Roma, 31 gen. (Adnkronos) - "La Corte d’Appello di Roma libera di nuovo immigrati irregolari per i quali potevano essere eseguite rapidamente le procedure di rimpatrio e rimette ancora la palla alla Corte di Giustizia Europea sulla questione dei Paesi sicuri. Le ordinanze che non convalidano i trattenimenti nel centro in Albania e che rimettono alla Corte di Giustizia la questione pregiudiziale, insistono sull’individuazione in via generale ed astratta dei “paesi sicuri”, ripercorrendo le motivazioni delle decisioni precedenti, senza giudicare delle posizioni dei singoli migranti. Peccato che la Corte di Cassazione ha ampiamente chiarito, lo scorso dicembre, che questa è una competenza del Governo e non della magistratura. Incredibile che la Corte d’Appello di Roma abbia considerato irrilevante questo principio e insista nel voler riconoscere ai singoli magistrati un potere che è esclusiva prerogativa dello Stato”. Lo dichiara la deputata di Fratelli d’Italia, Sara Kelany, responsabile del Dipartimento immigrazione.
Roma, 31 gen. (Adnkronos) - "Non stupisce la decisione della Corte d’Appello di Roma di bloccare, per l’ennesima volta, una misura, tra l’altro apprezzata anche in Europa, con cui l’Italia vuole fronteggiare l’immigrazione massiccia e garantire la sicurezza nazionale. I magistrati non usino il loro potere per contrastarne un altro, riconosciuto dalla costituzione e legittimato dagli italiani”. Lo dichiara il deputato della Lega Igor Iezzi.
Roma, 31 gen. (Adnkronos) - “La Corte d’Appello di Roma libera ancora dei migranti irregolari che potevano essere rapidamente rimpatriati, rimandando di nuovo alla Corte di Giustizia Europea sulla questione dei paesi sicuri. Ma la Corte di Cassazione aveva chiarito che questa è una competenza del Governo. Evidentemente alcuni tribunali italiani considerano irrilevanti i principi fissati dalla Suprema Corte. Di fronte a questo non posso che esprimere profondo stupore". Lo dichiara il capogruppo di Fratelli d’Italia al Senato, Lucio Malan.

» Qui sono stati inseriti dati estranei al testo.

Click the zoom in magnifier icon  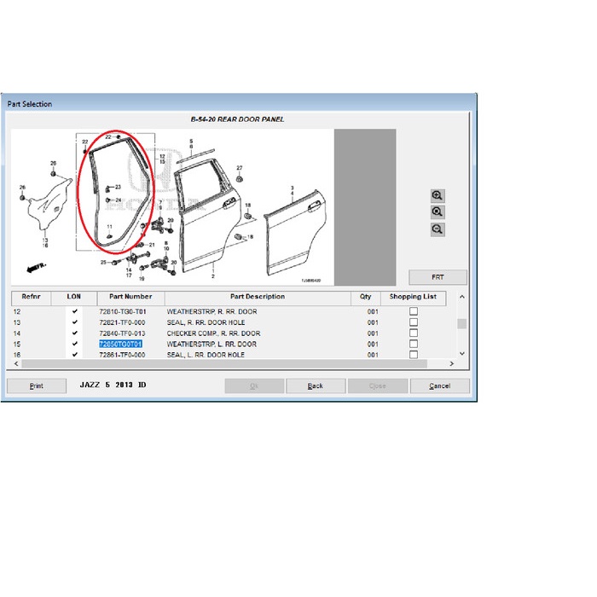click(438, 195)
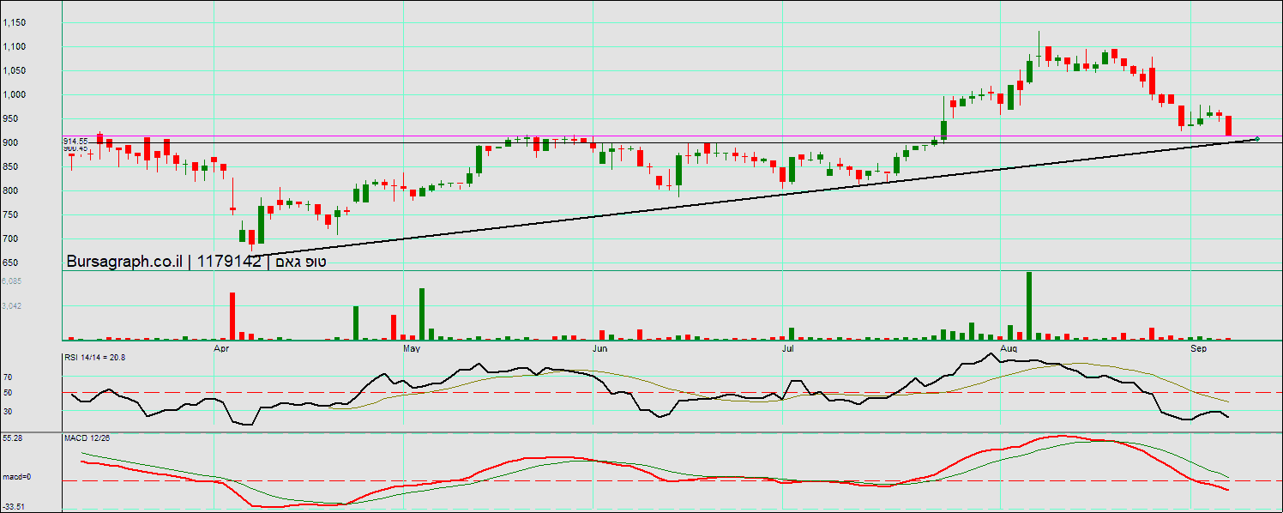Screen dimensions: 1283x513
Task: Select the MACD 12/26 indicator label
Action: (x=87, y=438)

Roma, 31 gen. (Adnkronos) - “E anche oggi si certifica il fallimento di Meloni. I Centri per i migranti in Albania non sono la risposta al fenomeno migratorio, che richiede rispetto per i diritti umani e condivisione delle responsabilità a livello europeo. Nei comizi Meloni potrà continuare a dire che fun-zio-ne-ran-no ma nella realtà sono solo uno spreco immane di risorse. Se quei fondi fossero stati spesi per assumere infermieri e medici, o per aumentare gli stipendi di quelli che già lavorano nella sanità pubblica, allora si’ che sarebbero stati utili agli italiani!”. Così in una nota Marina Sereni, responsabile Salute e sanità nella segreteria nazionale del Pd.
Roma, 31 gen. (Adnkronos) - “Quella dei Cpr in Albania è una gigantesca buffonata. Siamo di fronte a centri totalmente inutili nella gestione del fenomeno migratorio, pasticciato sul piano giuridico, lesivi dei più elementari diritti umani e anche costosissimi. Il governo dovrebbe scusarsi pubblicamente, chiudere i centri e destinare gli ottocento milioni di euro che finiranno in questi luoghi inutili e dannosi a sostegno della sanità pubblica”. Così in una nota, Pierfrancesco Majorino, responsabile immigrazione nella segreteria nazionale del Pd.